▶ **DIRECTIONS**:
Comb through the entries for "Hidden" and pull out each line that holds it.

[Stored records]
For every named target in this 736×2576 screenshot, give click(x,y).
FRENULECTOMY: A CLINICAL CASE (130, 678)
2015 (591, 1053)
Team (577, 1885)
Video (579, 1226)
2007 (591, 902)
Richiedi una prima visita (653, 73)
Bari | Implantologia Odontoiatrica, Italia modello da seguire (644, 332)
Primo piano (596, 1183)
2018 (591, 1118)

--

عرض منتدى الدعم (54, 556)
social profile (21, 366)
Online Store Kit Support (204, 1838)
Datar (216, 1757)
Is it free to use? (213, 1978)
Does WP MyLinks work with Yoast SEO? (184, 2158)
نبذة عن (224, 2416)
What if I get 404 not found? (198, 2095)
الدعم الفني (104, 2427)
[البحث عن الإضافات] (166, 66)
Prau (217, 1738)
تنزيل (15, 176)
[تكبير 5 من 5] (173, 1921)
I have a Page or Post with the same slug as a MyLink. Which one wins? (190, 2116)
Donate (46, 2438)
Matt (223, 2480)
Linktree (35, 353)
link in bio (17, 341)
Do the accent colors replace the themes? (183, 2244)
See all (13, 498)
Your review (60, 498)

* * *

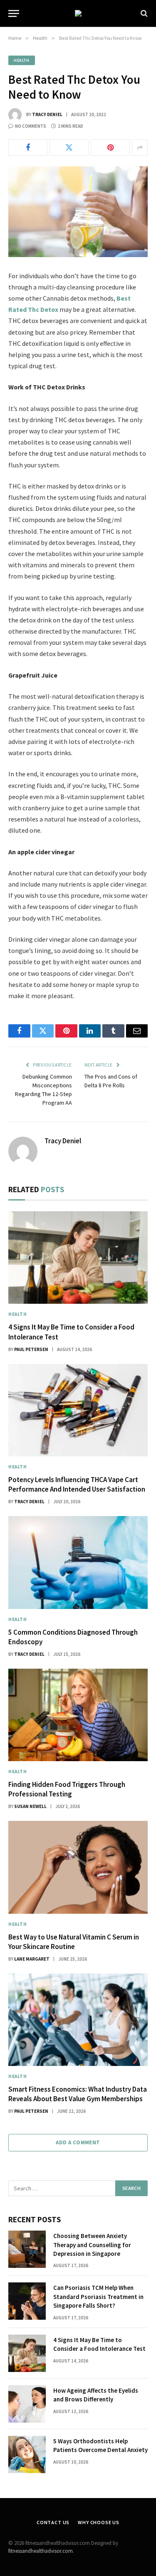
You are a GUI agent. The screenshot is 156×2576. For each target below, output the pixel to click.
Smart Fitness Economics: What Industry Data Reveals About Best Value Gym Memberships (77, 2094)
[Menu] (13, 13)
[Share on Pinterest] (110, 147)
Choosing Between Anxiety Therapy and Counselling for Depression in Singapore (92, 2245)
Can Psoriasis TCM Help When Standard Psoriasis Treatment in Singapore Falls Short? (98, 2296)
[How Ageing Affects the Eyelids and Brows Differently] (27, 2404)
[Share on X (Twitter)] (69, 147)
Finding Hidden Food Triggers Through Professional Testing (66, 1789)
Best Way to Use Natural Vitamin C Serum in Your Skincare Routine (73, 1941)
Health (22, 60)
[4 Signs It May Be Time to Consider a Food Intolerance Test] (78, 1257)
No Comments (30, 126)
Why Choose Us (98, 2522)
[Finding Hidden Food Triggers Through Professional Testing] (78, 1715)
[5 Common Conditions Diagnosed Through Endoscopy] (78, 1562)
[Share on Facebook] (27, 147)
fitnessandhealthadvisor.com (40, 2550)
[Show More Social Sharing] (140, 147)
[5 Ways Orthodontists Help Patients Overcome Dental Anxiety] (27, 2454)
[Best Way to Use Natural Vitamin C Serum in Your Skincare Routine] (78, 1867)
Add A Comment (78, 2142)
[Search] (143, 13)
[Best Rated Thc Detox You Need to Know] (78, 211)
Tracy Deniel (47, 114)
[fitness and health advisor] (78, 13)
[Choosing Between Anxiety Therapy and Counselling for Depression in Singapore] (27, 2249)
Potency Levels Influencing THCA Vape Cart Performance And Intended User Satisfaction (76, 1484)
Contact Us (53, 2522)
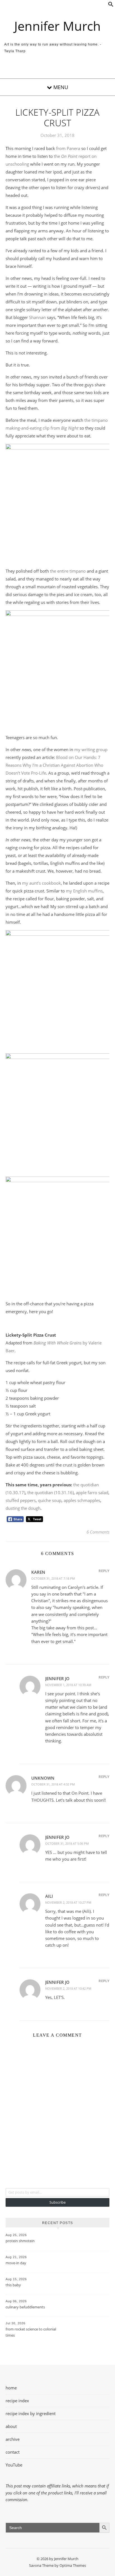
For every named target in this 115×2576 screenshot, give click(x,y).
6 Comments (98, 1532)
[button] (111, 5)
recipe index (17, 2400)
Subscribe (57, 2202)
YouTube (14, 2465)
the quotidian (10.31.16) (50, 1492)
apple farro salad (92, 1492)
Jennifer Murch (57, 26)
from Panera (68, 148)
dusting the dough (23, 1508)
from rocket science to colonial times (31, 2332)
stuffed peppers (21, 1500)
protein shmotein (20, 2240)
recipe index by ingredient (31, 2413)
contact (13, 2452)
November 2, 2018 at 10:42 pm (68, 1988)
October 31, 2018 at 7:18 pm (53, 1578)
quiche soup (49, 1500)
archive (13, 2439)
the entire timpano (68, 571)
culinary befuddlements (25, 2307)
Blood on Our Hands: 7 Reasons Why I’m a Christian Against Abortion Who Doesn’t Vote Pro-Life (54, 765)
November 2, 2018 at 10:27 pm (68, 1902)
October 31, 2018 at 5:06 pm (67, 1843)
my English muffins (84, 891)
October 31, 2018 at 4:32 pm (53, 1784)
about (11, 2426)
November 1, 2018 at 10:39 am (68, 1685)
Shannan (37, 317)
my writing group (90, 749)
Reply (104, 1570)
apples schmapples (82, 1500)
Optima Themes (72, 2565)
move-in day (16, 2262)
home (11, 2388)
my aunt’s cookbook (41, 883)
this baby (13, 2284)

▶ **WRITTEN REPLY**:
Finding Hidden Food Triggers Through Professional Testing (66, 1789)
[Finding Hidden Food Triggers Through Professional Testing] (78, 1715)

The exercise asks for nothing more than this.